Septation of the Atrial Chambers
The shift rightward of the tributaries of the systemic venous sinus, so that they open exclusively to the developing right atrium, permits septation of the atrial component of the heart. By this stage, the addition of the new mediastinal myocardium has formed the larger part of the body of the developing atrial component (see Fig. 3.7 ). The atrioventricular canal, of course, was present from the outset, and is also composed of primary myocardium. The myocardium of the atrial component itself was also initially composed of primary myocardium, but as we have seen, the two appendages balloon in symmetrical fashion from this lumen tract (see Fig. 3.6 ).

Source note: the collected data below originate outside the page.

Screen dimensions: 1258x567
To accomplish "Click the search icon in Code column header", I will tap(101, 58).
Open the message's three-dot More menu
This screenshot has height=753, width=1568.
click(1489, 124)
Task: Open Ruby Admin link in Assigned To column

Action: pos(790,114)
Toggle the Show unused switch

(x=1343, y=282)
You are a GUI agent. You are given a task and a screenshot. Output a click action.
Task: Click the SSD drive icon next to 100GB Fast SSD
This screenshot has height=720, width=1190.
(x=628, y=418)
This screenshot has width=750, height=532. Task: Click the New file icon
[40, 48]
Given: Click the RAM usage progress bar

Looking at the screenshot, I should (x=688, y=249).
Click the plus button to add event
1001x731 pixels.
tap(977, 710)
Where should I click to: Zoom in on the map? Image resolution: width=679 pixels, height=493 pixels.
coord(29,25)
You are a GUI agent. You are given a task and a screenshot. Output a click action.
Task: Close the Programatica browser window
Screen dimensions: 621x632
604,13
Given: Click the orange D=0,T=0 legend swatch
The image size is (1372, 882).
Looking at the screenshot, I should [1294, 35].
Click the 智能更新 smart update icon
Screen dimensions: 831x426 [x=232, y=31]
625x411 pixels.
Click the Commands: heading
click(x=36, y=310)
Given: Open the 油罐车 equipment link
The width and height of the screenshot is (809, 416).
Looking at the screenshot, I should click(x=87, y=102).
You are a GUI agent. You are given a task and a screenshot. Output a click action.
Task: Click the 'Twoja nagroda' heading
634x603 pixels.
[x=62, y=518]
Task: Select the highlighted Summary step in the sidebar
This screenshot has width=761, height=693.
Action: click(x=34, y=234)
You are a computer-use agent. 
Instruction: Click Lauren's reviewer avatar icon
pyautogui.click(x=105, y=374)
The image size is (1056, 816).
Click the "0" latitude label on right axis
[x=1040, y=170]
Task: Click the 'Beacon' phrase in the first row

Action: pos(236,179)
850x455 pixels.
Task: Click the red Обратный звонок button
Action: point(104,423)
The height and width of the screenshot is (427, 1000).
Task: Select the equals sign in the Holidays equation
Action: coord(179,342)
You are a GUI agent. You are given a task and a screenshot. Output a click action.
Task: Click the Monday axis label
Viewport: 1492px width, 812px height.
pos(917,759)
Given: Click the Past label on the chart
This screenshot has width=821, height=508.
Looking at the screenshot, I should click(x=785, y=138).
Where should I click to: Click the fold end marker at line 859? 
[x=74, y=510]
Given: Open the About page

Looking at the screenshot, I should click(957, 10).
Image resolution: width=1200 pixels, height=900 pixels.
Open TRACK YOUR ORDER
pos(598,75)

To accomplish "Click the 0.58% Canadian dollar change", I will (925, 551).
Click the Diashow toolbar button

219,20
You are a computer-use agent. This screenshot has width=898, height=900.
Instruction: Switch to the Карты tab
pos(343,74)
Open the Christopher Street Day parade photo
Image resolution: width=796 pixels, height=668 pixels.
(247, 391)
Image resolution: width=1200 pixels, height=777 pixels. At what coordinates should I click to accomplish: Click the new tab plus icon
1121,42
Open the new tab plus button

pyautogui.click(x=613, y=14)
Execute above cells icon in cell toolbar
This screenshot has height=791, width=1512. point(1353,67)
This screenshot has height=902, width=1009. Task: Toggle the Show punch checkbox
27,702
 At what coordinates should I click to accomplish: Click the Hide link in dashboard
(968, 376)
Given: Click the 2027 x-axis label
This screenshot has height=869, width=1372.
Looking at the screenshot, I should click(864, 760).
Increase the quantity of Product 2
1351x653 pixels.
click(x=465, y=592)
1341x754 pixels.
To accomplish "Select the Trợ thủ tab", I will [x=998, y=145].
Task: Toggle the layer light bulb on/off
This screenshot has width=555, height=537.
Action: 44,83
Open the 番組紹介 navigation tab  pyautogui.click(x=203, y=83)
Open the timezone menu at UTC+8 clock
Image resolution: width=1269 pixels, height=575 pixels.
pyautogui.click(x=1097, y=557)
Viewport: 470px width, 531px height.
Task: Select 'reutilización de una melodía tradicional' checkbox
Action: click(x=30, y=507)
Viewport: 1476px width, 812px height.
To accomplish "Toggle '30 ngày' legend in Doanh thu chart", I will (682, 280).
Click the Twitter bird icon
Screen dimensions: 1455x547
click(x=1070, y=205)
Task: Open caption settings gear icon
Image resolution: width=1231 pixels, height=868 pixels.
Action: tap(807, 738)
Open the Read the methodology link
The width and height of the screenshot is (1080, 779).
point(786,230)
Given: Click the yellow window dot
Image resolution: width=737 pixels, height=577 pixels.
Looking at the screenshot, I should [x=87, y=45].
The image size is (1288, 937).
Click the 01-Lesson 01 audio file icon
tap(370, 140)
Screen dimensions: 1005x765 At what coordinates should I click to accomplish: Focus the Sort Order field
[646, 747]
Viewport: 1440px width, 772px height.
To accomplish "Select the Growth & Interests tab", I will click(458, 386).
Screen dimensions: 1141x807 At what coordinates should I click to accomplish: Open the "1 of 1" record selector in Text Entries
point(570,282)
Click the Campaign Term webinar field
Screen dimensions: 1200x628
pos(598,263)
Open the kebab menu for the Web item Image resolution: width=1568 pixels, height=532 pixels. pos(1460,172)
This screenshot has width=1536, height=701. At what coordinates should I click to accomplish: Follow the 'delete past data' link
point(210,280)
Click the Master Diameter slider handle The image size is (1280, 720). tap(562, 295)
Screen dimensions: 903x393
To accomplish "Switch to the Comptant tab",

It is at this stage that the primary atrial septum, or “septum primum,” grows as a shelf from the atrial roof ( Fig. 3.13 ). By the time the primary atrial septum has appeared, endocardial cushions have also developed within the atrioventricular canal. The cushions, positioned superiorly and inferiorly within the canal, grow toward each other to divide it into right-sided and left-sided channels. As the cushions grow toward each other, so the primary septum also grows toward the cushions, carrying on its leading edge a further collection of endocardial tissue, the mesenchymal cap. By the time the primary septum and mesenchymal cap have approached the cushions, the cranial part of the septum, at its origin from the atrial roof, has broken down, creating the secondary interatrial foramen. The primary foramen is the diminishing space between the mesenchymal cap and the fusing atrioventricular endocardial cushions ( Fig. 3.14 ). Fusion of the mesenchymal cap with the endocardial cushions obliterates the primary atrial foramen. Since this process occurs to the right side of the pulmonary ridges, the solitary opening of the newly canalized pulmonary vein is committed to the left side of the dividing atrial component. The base of the newly formed atrial septum, formed by the mesenchymal cap, is then further reinforced by growth into the heart of mesenchymal tissues through the right pulmonary ridge. Initially illustrated by Wilhelm His the Elder, this protrusion seen in the caudal wall of the atrium was labeled the vestibular spine, or “spina vestibuli” ( Fig. 3.15 ). It is now frequently described as the dorsal mesenchymal protrusion.